Adopting the euro would cost the Czech Republic around half a percent of gross domestic product, the state secretary for European Affairs, Tomáš Prouza, said on Friday.
The senior official also said that the country fulfilled the criteria for euro adoption much better today than it did 11 years ago.
His comments were echoed by MEP and former vice-governor of the Czech National Bank Luděk Niedermayer, who said few countries were as well prepared for joining the Eurozone.
Friday’s news conference followed a visit to Prague the previous day by Valdis Dombrovskis, European Commission vice-president for the euro.
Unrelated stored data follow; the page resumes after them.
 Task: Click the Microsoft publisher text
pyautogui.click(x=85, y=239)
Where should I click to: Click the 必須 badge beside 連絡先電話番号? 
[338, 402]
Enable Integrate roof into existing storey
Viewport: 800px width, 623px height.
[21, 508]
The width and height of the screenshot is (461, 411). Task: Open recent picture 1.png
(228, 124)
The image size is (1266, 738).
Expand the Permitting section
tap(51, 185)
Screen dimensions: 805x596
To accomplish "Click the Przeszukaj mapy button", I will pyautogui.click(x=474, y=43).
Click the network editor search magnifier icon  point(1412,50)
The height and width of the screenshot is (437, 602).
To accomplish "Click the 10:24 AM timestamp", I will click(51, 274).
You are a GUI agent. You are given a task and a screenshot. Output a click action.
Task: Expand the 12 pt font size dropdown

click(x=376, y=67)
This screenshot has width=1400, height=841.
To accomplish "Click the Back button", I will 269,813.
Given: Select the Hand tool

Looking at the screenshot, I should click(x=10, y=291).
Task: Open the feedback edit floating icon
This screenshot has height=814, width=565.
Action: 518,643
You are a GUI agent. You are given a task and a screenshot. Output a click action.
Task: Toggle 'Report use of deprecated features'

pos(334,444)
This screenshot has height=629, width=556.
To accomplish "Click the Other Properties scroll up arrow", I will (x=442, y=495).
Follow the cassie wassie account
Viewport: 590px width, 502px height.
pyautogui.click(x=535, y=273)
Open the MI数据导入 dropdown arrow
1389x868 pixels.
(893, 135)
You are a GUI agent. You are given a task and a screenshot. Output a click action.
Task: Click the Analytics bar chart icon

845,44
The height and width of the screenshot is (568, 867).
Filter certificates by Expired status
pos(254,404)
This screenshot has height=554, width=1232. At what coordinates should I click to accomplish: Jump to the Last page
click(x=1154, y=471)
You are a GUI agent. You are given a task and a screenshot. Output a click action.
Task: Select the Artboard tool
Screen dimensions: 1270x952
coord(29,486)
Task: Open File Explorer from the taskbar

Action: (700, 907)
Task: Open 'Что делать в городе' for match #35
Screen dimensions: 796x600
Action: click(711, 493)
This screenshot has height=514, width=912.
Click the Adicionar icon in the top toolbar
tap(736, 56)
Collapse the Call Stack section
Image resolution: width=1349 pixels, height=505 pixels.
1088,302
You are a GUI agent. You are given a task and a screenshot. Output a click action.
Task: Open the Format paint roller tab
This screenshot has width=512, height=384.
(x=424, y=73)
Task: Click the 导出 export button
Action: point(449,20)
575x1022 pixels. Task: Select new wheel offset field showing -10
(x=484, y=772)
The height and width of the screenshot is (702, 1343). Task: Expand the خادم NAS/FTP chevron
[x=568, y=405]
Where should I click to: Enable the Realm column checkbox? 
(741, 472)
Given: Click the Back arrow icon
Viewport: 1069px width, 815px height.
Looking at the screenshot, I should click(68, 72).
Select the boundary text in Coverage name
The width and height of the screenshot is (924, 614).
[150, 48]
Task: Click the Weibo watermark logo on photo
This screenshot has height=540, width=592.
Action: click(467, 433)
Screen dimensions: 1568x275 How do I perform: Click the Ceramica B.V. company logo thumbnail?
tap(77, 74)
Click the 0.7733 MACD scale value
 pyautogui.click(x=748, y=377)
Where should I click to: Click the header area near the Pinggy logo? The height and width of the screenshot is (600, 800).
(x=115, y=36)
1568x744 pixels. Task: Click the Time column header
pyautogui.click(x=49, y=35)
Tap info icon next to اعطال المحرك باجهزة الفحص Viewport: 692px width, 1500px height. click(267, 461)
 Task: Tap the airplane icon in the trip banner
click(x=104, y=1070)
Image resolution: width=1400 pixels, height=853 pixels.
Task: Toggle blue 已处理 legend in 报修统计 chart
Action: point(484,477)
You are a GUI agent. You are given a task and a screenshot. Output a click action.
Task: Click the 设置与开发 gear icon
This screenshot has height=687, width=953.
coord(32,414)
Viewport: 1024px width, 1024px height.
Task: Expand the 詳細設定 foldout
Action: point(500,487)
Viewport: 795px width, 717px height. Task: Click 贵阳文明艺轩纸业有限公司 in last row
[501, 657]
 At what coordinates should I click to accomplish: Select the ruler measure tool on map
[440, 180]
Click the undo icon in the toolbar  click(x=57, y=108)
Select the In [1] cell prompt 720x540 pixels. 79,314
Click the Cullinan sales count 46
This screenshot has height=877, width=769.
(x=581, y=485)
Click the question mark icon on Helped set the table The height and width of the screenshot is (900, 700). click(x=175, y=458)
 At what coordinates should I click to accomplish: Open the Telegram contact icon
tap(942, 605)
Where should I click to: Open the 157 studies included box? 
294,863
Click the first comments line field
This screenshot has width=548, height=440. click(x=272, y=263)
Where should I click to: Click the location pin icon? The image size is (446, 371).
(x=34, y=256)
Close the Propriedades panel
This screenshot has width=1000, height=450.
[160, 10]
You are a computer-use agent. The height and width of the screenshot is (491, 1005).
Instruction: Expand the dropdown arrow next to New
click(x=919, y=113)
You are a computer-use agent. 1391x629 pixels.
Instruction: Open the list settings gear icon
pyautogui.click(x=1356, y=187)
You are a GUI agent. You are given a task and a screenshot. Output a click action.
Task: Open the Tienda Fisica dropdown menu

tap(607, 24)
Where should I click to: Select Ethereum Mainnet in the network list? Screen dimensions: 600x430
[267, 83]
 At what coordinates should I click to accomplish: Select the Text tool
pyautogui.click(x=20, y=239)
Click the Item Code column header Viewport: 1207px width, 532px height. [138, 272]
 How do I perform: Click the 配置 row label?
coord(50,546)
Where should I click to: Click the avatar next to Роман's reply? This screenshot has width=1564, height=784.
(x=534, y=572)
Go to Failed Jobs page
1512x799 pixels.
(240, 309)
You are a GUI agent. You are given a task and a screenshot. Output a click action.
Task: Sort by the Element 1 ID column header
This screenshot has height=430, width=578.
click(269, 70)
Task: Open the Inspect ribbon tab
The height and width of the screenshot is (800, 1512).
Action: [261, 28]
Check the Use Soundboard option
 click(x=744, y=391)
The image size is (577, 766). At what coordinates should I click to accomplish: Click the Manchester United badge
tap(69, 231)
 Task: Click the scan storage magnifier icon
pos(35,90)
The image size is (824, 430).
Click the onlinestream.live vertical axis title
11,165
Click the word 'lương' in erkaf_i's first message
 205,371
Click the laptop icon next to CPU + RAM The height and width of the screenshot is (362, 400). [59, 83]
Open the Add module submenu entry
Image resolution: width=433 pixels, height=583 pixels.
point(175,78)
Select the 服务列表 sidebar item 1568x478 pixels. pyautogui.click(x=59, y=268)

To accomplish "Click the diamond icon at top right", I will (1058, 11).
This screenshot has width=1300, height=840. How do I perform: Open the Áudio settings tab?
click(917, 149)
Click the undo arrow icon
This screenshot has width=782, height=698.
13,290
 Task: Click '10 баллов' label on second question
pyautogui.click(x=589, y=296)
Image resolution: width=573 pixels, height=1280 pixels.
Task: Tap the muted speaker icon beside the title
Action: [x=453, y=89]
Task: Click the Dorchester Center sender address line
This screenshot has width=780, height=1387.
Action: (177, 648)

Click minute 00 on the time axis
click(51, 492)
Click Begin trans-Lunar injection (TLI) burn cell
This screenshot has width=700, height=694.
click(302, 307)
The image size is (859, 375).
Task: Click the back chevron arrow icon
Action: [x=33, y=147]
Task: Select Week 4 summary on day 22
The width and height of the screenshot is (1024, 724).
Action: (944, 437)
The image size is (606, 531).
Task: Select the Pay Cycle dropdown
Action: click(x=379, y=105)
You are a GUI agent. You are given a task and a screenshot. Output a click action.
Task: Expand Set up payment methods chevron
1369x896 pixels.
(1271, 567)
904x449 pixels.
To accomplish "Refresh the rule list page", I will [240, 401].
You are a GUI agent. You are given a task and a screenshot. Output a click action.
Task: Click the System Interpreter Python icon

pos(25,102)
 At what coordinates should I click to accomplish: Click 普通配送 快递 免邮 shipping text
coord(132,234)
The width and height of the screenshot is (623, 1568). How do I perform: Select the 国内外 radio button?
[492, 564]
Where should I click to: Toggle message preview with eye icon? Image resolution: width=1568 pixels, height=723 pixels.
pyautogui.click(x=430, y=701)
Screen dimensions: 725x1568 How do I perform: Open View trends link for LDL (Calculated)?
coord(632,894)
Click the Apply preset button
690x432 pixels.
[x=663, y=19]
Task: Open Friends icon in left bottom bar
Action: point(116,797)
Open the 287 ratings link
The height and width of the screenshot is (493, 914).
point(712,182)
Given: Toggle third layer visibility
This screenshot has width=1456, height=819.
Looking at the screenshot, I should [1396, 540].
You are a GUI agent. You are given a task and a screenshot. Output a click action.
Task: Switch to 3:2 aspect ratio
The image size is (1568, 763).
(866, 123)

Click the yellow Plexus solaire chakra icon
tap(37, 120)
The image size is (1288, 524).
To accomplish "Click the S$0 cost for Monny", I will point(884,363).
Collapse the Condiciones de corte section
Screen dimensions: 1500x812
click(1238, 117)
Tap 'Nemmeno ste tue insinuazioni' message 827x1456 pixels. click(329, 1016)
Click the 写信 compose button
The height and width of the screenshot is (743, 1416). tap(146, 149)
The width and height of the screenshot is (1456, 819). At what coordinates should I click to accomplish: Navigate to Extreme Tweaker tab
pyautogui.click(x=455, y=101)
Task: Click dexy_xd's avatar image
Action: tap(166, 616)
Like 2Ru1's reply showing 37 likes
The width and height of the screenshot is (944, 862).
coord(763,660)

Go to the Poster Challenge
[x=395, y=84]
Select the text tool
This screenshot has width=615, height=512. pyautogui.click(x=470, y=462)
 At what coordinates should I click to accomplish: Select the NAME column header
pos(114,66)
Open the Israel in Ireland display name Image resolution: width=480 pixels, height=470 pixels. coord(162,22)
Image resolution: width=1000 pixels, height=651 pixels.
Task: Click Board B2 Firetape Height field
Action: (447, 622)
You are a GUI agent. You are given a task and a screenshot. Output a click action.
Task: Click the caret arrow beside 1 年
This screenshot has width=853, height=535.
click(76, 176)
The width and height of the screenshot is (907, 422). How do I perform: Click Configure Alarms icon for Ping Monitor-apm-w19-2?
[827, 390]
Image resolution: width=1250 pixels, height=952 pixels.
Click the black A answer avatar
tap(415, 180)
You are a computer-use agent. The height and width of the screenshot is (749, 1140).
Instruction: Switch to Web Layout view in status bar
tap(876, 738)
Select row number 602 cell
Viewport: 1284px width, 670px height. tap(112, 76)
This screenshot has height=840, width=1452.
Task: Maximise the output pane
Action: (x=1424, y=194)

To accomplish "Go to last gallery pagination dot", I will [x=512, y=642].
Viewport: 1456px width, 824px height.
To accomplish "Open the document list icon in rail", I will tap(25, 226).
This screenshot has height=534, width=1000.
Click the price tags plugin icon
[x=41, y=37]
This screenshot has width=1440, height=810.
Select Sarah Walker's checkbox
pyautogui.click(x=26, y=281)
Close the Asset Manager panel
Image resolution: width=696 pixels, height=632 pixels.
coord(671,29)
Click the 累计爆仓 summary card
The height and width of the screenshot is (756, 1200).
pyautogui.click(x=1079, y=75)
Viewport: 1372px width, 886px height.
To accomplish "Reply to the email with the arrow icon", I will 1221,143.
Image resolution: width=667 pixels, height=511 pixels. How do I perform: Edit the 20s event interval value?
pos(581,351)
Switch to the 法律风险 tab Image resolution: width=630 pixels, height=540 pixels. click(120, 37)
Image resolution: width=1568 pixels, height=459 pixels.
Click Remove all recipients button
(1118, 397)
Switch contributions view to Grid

The Latvian politician said that from the economic perspective the Czech Republic was now ready to adopt the euro; doing so was now primarily a matter of political decision and will, he said.
Mr. Prouza said intensifying the public debate on replacing the crown was a priority for the government this year. Research suggests Czech lack objective information on the benefits of euro adoption, he said.
The Czech Republic is required to join the Eurozone under the terms of its EU membership. However, there is no set date by which it must do so.
The main criteria are having a government deficit of no more than 3% of GDP; having government debt of no more than 60% of GDP; price stability; and low inflation.
In Mr. Prouza’s view, meeting those criteria is just a minimum. What’s important is convergence with the Eurozone, he said at the conference.
In addition, the state budget must have sufficient capacity at the moment the Czech Republic loses its own monetary policy; it is necessary to have ample reserves to be able to react to a crisis, he said.
Speaking at the same conference, Prime Minister Bohuslav Sobotka said the country should not set a date for euro adoption until its public finances improve and its standard of living gets closer to that of developed EU states.
Mr. Sobotka’s government has repeatedly said that it will not fix a target date for joining the Eurozone during its term in office.
The prime minister said the Czech Republic continued to have a public finance deficit, some regions still had high jobless rates and citizens’ earnings remained below those of countries with the euro, in particular Germany and Austria.
The only criterion the Czech Republic does not fulfil for euro adoption is participation in the Exchange Rate Mechanism II, which would establish central parity between the crown and the euro. It can be evaluated only after the crown has been in ERM II for at least two years.